Copeland (seen here in 1980) is Tama Drums' first and longest-term artist endorser. © Lynn Goldsmith/Corbis
Let's talk about The Police a bit. In the early days of the band, you had to make records fast and, one would assume, cheap. Did that youthful hunger, and the limitations you worked with, lead to a certain creativity that was different from when you had lots of time and money in the studio?
"There was certainly hunger, and the hunger was the driving force behind getting up in the morning, figuring out a studio, making that call, calling the other studio and seeing if you can haggle the price down – the mechanics of getting a band going and working and just being were driven by hunger and fear. Once we had slain those dragons and had gotten into the sacred grove of a studio, then it was all the opposite; it was joy, it was creativity, it was the reward, it was the upside.

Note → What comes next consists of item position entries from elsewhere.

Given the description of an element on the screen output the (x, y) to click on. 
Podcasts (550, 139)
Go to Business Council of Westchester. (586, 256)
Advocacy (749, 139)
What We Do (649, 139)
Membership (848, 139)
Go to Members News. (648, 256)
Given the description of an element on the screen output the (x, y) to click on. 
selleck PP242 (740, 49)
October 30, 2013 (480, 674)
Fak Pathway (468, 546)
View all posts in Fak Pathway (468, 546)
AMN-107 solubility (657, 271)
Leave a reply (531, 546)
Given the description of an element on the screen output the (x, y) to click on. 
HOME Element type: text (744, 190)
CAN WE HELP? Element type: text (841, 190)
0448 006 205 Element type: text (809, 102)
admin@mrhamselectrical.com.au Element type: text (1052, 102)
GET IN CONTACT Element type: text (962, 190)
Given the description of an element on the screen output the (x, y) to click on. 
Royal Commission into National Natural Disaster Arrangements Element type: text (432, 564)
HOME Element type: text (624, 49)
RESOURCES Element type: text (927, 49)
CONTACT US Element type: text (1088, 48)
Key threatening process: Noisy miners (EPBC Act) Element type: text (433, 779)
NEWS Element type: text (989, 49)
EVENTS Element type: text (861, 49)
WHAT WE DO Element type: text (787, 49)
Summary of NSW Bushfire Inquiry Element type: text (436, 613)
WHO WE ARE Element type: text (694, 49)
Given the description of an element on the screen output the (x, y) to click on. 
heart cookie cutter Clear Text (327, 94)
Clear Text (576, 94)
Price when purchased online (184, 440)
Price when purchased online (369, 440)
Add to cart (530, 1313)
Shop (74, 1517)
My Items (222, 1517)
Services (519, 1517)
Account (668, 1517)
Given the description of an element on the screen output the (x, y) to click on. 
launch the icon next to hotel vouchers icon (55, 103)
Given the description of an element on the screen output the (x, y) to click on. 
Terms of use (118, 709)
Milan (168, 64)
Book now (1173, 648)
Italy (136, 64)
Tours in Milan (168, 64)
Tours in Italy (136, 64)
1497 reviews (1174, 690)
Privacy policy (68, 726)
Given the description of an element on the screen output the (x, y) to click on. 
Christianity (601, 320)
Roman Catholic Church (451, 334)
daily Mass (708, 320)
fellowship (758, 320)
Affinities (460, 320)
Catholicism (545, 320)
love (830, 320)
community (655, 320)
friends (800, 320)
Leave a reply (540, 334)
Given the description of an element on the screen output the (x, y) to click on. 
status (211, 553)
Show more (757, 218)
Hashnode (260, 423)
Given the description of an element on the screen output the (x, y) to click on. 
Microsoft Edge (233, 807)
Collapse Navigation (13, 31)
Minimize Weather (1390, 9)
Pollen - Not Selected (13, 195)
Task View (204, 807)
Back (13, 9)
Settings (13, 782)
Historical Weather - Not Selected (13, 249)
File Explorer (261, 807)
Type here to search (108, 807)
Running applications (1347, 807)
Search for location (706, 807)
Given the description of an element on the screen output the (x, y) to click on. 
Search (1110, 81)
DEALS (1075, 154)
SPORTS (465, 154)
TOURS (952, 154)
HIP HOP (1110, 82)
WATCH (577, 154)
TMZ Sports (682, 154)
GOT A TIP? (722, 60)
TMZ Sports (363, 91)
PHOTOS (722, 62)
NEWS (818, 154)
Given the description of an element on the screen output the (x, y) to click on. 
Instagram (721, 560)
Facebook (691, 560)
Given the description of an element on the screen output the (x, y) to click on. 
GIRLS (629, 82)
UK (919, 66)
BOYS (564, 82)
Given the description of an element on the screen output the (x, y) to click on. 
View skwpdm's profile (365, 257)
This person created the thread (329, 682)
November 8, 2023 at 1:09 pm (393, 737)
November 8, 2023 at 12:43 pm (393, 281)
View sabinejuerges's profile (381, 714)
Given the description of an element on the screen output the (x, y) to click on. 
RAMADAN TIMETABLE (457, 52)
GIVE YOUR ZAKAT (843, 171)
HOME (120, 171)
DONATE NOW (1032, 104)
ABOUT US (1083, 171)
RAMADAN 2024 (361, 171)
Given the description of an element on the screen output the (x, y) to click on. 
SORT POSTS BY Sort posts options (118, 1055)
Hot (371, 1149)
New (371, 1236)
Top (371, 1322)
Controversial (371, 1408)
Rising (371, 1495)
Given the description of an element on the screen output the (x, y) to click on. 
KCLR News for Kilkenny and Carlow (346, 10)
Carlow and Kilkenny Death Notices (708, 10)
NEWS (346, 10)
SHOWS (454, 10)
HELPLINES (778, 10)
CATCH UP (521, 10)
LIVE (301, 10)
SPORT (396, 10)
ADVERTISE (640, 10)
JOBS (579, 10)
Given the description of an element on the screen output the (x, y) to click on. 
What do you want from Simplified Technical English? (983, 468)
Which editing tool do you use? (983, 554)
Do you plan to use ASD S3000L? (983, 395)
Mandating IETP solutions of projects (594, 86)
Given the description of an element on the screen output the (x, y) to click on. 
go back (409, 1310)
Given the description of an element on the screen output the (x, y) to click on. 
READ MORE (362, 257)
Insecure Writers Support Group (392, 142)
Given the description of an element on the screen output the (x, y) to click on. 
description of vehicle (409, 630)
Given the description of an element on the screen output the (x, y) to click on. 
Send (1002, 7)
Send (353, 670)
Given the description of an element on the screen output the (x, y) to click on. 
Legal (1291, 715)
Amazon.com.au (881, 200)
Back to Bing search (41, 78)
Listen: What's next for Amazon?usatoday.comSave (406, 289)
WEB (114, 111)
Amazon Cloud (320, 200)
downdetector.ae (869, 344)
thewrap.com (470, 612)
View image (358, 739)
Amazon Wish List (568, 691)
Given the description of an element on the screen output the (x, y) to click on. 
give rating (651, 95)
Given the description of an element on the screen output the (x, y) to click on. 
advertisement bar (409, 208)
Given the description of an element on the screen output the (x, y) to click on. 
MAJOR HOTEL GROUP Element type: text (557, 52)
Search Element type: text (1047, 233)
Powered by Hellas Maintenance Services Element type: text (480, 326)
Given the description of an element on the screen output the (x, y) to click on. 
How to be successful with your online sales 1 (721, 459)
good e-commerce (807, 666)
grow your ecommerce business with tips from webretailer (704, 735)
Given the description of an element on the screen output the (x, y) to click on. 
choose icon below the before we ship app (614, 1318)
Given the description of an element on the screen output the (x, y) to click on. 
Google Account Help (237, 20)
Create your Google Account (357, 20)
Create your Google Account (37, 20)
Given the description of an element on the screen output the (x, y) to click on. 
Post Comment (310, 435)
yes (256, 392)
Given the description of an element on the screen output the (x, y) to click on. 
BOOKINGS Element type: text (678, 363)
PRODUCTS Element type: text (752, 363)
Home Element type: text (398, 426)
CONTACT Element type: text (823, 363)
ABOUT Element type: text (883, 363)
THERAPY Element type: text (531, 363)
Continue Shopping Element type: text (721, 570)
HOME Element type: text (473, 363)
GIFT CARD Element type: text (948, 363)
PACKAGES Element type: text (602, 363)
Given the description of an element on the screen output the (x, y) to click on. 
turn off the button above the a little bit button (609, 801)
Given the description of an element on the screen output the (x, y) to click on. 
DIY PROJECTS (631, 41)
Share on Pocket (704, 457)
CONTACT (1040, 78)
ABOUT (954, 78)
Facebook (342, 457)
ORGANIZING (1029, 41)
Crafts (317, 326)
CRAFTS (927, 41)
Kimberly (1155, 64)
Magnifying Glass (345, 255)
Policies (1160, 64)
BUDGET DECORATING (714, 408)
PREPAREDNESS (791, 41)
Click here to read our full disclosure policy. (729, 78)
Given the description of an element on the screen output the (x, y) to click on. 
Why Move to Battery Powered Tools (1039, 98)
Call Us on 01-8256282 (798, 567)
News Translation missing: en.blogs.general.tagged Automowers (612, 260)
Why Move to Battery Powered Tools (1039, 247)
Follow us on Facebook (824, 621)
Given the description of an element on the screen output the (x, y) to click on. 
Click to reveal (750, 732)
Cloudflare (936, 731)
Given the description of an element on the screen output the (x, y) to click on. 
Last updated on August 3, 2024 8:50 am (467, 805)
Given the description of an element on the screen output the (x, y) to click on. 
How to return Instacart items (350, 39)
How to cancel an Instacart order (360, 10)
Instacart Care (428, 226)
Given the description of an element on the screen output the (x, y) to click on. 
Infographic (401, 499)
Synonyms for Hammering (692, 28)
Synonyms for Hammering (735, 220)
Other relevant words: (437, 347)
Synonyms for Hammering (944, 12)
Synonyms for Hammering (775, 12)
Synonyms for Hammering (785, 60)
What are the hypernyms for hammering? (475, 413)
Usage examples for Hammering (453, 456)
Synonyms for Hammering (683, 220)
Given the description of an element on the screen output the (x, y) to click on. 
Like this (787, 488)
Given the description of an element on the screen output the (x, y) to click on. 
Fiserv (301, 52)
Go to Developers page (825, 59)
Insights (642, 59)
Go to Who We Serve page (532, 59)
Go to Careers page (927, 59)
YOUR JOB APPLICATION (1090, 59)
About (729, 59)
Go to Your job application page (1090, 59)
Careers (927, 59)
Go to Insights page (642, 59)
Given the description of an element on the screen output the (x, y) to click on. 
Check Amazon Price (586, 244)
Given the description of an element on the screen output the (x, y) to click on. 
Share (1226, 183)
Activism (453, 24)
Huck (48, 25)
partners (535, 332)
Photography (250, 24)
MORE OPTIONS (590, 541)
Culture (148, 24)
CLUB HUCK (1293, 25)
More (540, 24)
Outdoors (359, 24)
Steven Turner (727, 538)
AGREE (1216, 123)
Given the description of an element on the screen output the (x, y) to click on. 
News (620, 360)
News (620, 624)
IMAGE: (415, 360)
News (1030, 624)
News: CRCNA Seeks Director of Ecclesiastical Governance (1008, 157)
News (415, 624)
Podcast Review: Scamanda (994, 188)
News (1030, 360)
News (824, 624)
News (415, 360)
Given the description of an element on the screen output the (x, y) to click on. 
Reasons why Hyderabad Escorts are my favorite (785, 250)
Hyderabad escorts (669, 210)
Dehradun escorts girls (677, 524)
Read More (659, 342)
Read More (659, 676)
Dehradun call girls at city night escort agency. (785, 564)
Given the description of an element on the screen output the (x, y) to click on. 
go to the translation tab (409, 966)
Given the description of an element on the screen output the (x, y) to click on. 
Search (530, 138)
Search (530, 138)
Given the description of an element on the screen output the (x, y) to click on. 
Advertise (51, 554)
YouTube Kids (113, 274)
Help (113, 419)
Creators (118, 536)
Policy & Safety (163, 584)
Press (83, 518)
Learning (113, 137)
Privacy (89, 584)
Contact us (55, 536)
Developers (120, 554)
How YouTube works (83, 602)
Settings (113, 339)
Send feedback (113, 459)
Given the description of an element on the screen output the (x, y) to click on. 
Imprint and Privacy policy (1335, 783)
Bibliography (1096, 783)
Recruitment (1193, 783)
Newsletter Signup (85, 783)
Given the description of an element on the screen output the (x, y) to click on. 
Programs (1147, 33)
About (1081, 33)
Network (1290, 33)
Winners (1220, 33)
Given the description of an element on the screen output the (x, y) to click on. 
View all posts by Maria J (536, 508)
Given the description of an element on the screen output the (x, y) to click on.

"However, if our hunger had gotten into the sacred grove, then we would have been more commercial. Basically, we were trying to do something that was really cool. Once our rent was paid, we weren't thinking that we had to make money. In the Police room, we were doing what we thought was the coolest thing that we could do. We weren't thinking about the marketplace at all.
"Back to the hunger thing, yes, outside the band room, I was thinking, This is what we've got to do. We've got to wear this uniform. We've got to fly this flag. We have to spout this ethos to get us into a niche in the music market called punk. You know, we can get in there, we'll cut our hair, and we're jussssst about young enough to squeeze into that demographic. All that calculation – certainly. But in the band room, we just did what we thought was cool."
Andy Summers' embrace of guitar pedal effects predated The Edge by a couple of years. As a drummer, how did you work with the different spaces and sounds he created?
"He created such an orchestral effect that I just wanted to listen to it. Shut me up. What Sting played on the bass pumped me up and made me want to blaze away; it got me all excited. But then I'd hear Andy play one big fat chord that would ring out with those sounds he had... and I was just listening."